Ada 65 Konflik di Seluruh Dunia pada 2025
Laporan tahunan dengan judul “Tren Konflik” itu menyatakan bahwa terdapat 65 konflik tercatat di seluruh dunia tahun lalu. Ini merupakan sebuah rekor tertinggi sejak tahun 1946.
Laporan itu juga menunjuk Amerika Serikat (AS), dengan mengatakan bahwa kembalinya Presiden Donald Trump ke tampuk kekuasaan telah membawa serangan, peningkatan kekerasan, serta hambatan perdagangan yang mereka terapkan.

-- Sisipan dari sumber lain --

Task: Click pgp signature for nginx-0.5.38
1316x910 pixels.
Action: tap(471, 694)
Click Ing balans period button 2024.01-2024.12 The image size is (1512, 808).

Kita sedang membatasi kolaborasi. Dewan Keamanan (PBB) saat ini tidak berfungsi. Kita mendapatkan dunia yang jauh lebih terpolarisasi,”
ujar Rustad.
Konflik antar negara juga mencapai puncak baru dalam 80 tahun terakhir, meningkat dua kali lipat dari tahun sebelumnya menjadi delapan, termasuk bentrokan perbatasan antara India dan Pakistan, Afghanistan dan Pakistan, Kamboja dan Thailand, serta invasi Rusia ke Ukraina dan operasi militer Israel terhadap Suriah.
Sayangnya, tidak banyak hal positif. Biasanya saya bisa menemukan sesuatu yang positif dari situ, tetapi tahun ini angkanya sangat mengejutkan,”
jelas Rustad.

2025 Tahun Mematikan Sejak Berakhirnya Perang Dingin
Tahun lalu merupakan tahun ketiga paling mematikan sejak berakhirnya Perang Dingin, dengan sekitar 245.000 kematian yang terkait langsung dengan pertempuran atau kekerasan politik, serta hampir 76.500 di antaranya disebabkan oleh serangan yang secara langsung menargetkan warga sipil.

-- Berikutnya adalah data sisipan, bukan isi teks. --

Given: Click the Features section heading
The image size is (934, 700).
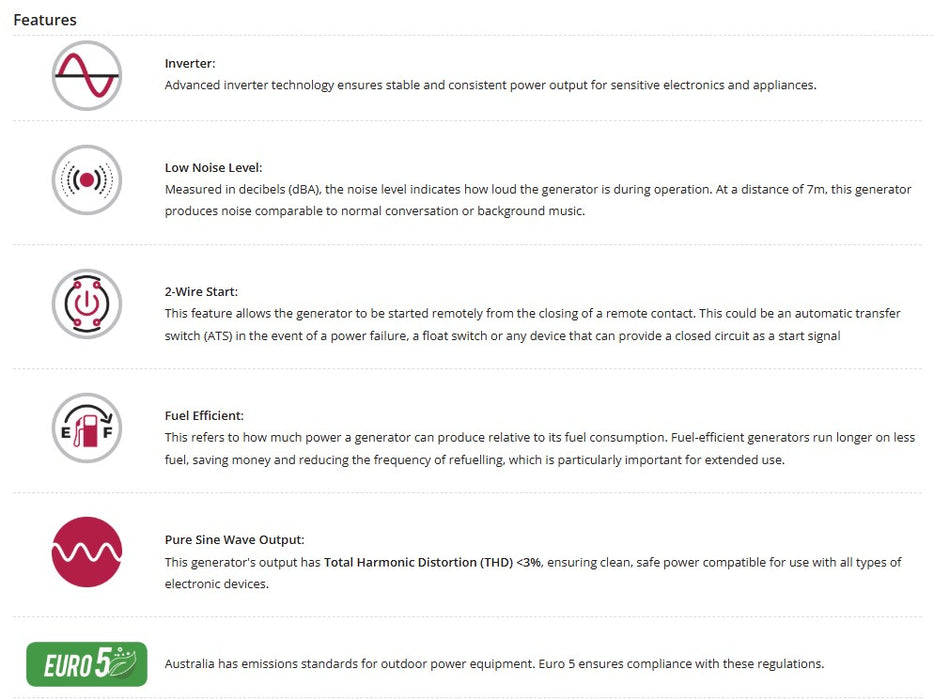Looking at the screenshot, I should [45, 19].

Peningkatan tajam jumlah kematian warga sipil juga disebabkan oleh konflik antara tentara dan paramiliter di Sudan, di mana pengepungan dan pembantaian yang dilakukan di kota El-Fasher di wilayah Darfur diperkirakan telah menewaskan sekitar 60.000 orang.

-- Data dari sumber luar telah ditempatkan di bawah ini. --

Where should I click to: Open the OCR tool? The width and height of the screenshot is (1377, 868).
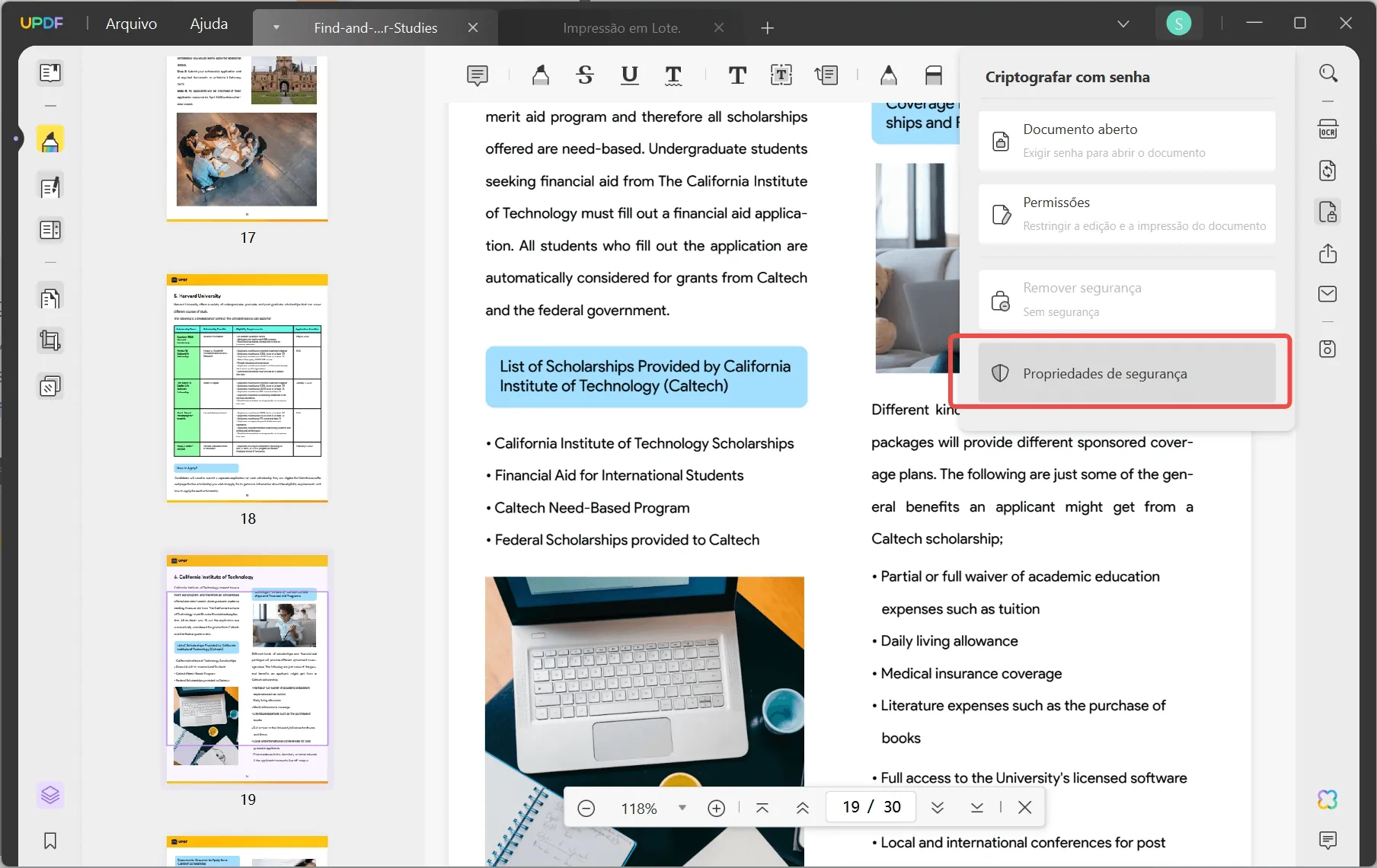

Sejak berakhirnya Perang Dingin, hanya tahun 1994 dan 2021 yang menyaksikan lebih banyak pertumpahan darah, masing-masing karena genosida Rwanda dan perang di wilayah Tigray, Ethiopia.
Yang terjadi dalam lima atau enam tahun terakhir adalah kita memiliki beberapa konflik besar yang terjadi secara bersamaan dan tampaknya konflik-konflik tersebut saling menggantikan. Dunia tidak mendapat jeda sama sekali. Dan itu berbeda dari sebelumnya, tingkat konflik intensitas tinggi yang terus-menerus terjadi secara global,”
kata Rustad.
Sebagai informasi, studi PRIO ini didasarkan pada angka-angka yang dikumpulkan oleh Program Data Konflik Uppsala (UCDP), yang berafiliasi dengan Universitas Uppsala.
Klasifikasi tersebut membedakan tiga jenis utama kekerasan terorganisir: konflik yang melibatkan setidaknya satu negara, konflik non-negara, dan kekerasan sepihak terhadap warga sipil.
Afrika juga tetap menjadi wilayah yang paling terdampak oleh jenis konflik pertama dengan 29 kasus, diikuti oleh Asia, Timur Tengah, Amerika, dan Eropa.